What is required ->
Transcribe every record as it stands and set the images aside.

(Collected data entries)
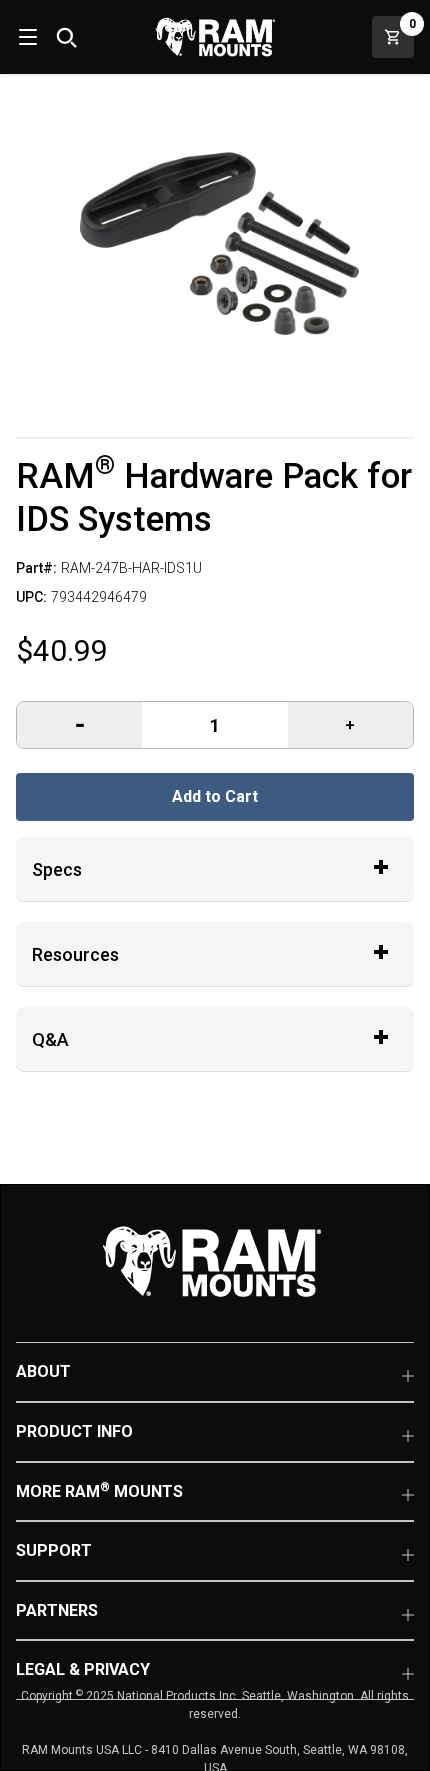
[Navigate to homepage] (215, 37)
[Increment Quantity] (79, 725)
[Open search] (66, 37)
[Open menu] (26, 37)
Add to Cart (215, 796)
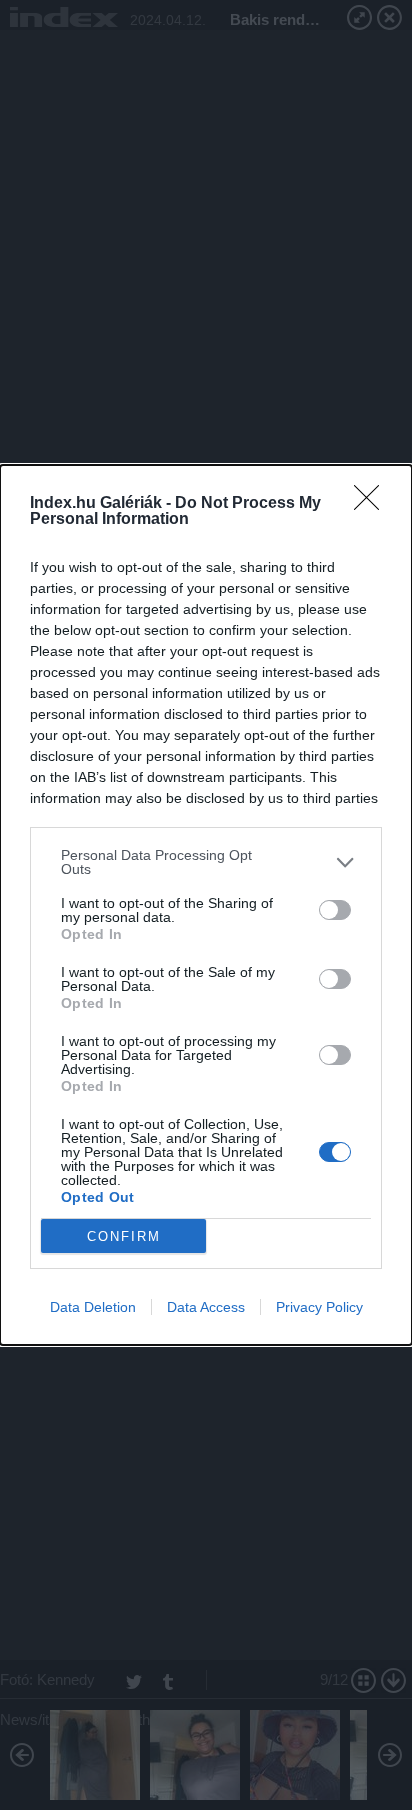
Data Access (206, 1307)
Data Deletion (93, 1307)
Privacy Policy (319, 1307)
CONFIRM (124, 1236)
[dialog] (206, 905)
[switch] (335, 910)
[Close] (373, 504)
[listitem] (206, 862)
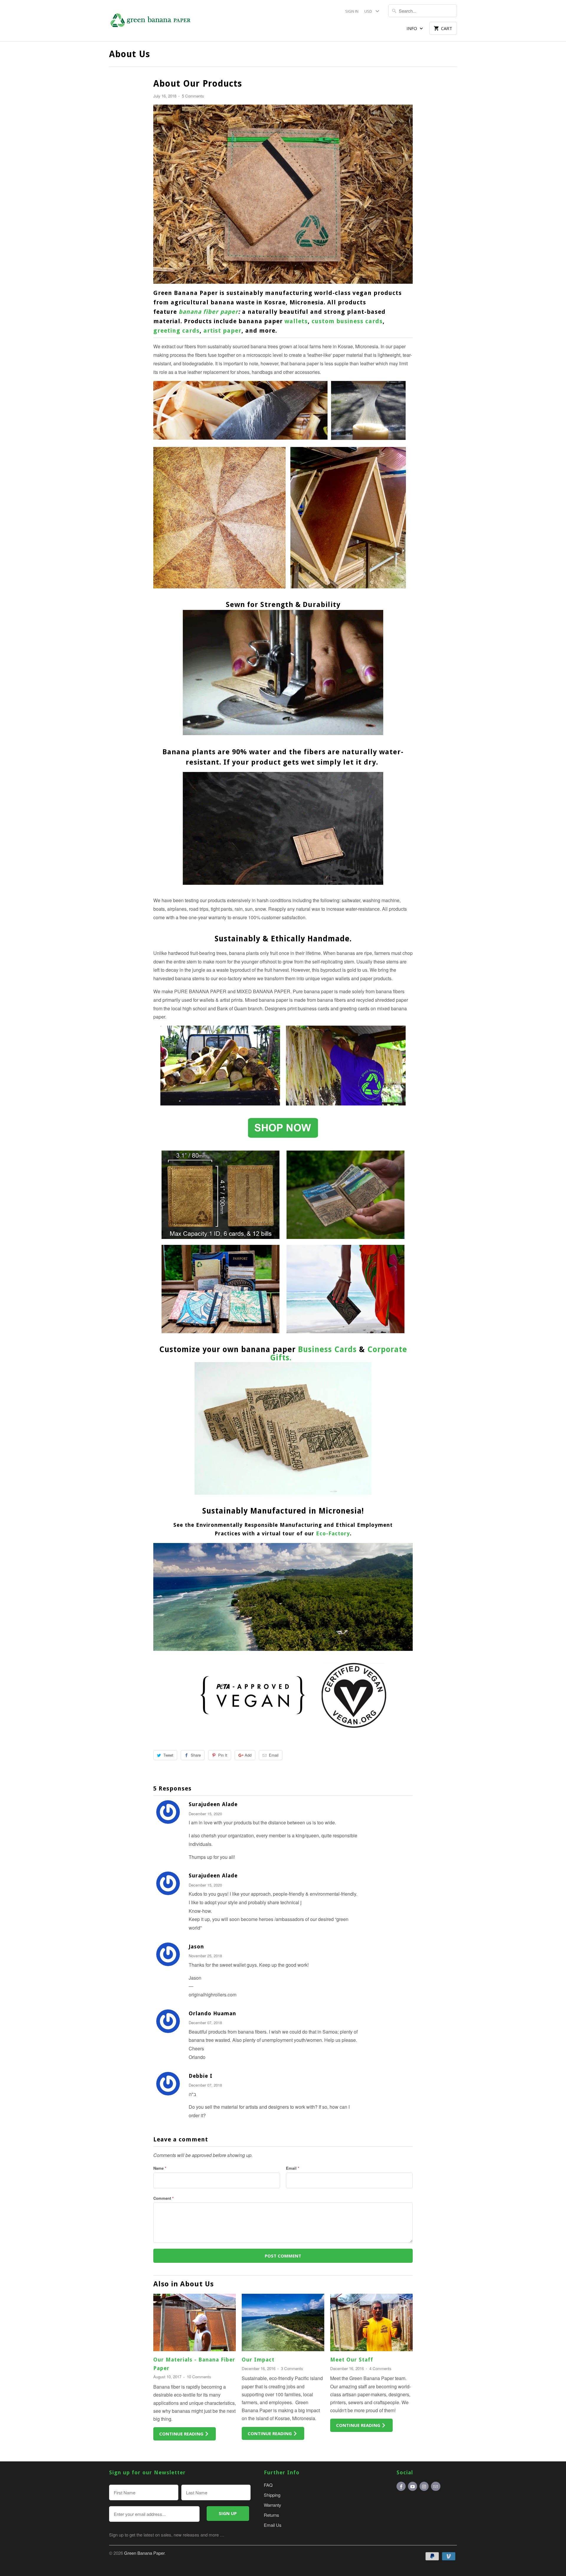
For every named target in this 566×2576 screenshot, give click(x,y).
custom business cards (347, 321)
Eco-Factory (333, 1533)
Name (159, 2168)
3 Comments (292, 2368)
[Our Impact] (283, 2322)
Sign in (351, 11)
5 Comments (193, 96)
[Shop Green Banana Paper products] (283, 1141)
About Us (129, 54)
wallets (296, 321)
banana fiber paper (208, 311)
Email (274, 1755)
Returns (271, 2515)
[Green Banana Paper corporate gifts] (283, 1496)
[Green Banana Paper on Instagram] (424, 2486)
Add (248, 1755)
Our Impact (258, 2359)
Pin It (222, 1755)
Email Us (273, 2525)
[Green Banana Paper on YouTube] (412, 2486)
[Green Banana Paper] (150, 20)
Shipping (272, 2495)
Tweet (168, 1755)
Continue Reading (182, 2434)
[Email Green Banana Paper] (435, 2486)
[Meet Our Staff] (371, 2322)
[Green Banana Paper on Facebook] (401, 2486)
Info (412, 28)
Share (196, 1755)
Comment (163, 2198)
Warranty (272, 2505)
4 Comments (380, 2368)
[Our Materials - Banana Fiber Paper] (194, 2322)
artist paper (222, 330)
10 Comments (199, 2376)
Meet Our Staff (351, 2359)
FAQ (268, 2485)
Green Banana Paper (144, 2553)
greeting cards (176, 330)
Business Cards (327, 1349)
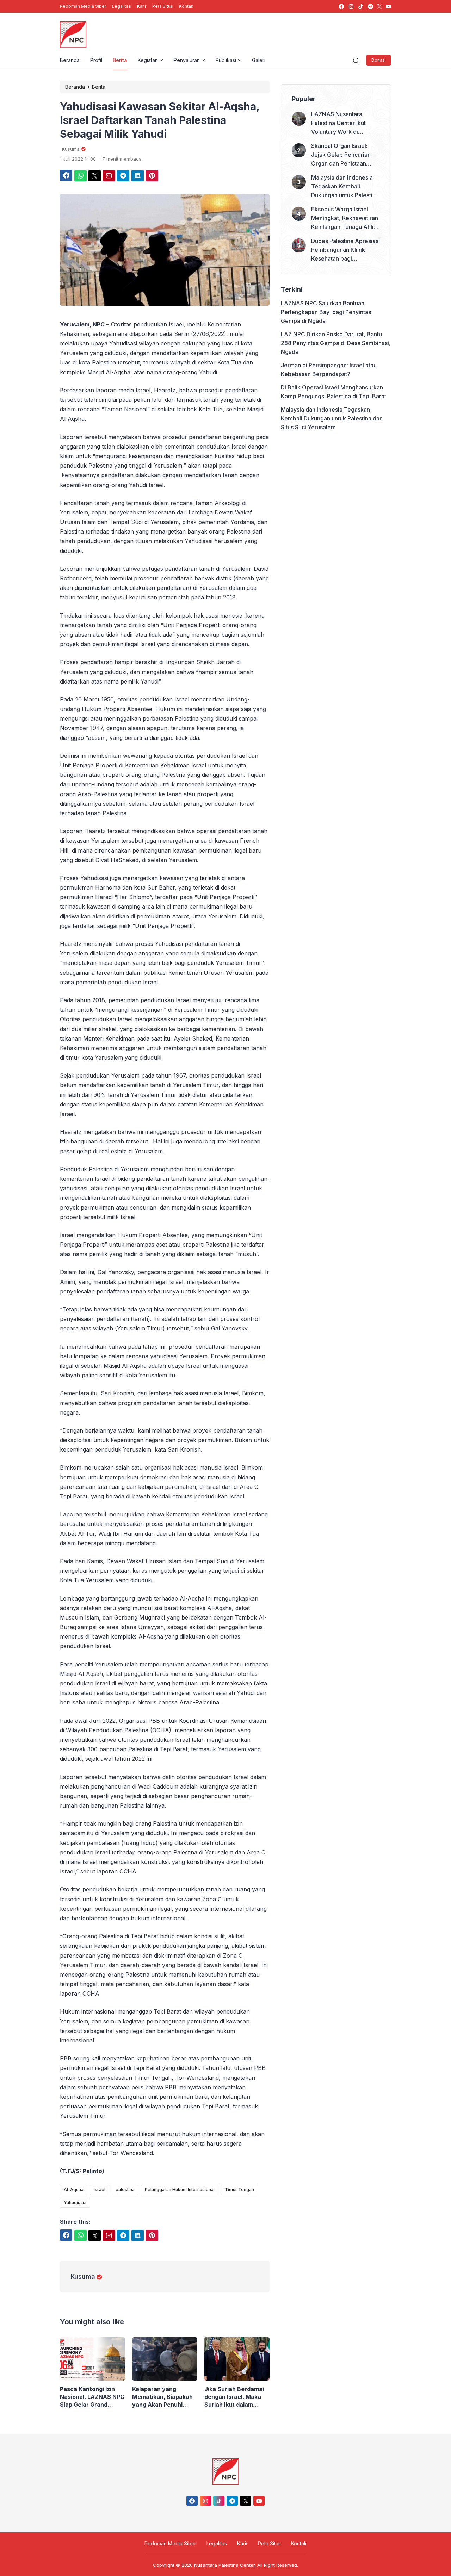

Written solution ->
[Navigate to homepage] (215, 37)
[Increment Quantity] (79, 725)
[Open search] (66, 37)
[Open menu] (26, 37)
Add to Cart (215, 796)
Data Access (206, 1307)
Data Deletion (93, 1307)
Privacy Policy (319, 1307)
CONFIRM (124, 1236)
[dialog] (206, 905)
[switch] (335, 910)
[Close] (373, 504)
[listitem] (206, 862)
For every named target in this 566×2576 screenshot, give click(x,y).
custom business cards (347, 321)
Eco-Factory (333, 1533)
Name (159, 2168)
3 Comments (292, 2368)
[Our Impact] (283, 2322)
Sign in (351, 11)
5 Comments (193, 96)
[Shop Green Banana Paper products] (283, 1141)
About Us (129, 54)
wallets (296, 321)
banana fiber paper (208, 311)
Email (274, 1755)
Returns (271, 2515)
[Green Banana Paper corporate gifts] (283, 1496)
[Green Banana Paper on Instagram] (424, 2486)
Add (248, 1755)
Our Impact (258, 2359)
Pin It (222, 1755)
Email Us (273, 2525)
[Green Banana Paper on YouTube] (412, 2486)
[Green Banana Paper] (150, 20)
Shipping (272, 2495)
Tweet (168, 1755)
Continue Reading (182, 2434)
[Email Green Banana Paper] (435, 2486)
[Meet Our Staff] (371, 2322)
[Green Banana Paper on Facebook] (401, 2486)
Info (412, 28)
Share (196, 1755)
Comment (163, 2198)
Warranty (272, 2505)
4 Comments (380, 2368)
[Our Materials - Banana Fiber Paper] (194, 2322)
artist paper (222, 330)
10 Comments (199, 2376)
Meet Our Staff (351, 2359)
FAQ (268, 2485)
Green Banana Paper (144, 2553)
greeting cards (176, 330)
Business Cards (327, 1349)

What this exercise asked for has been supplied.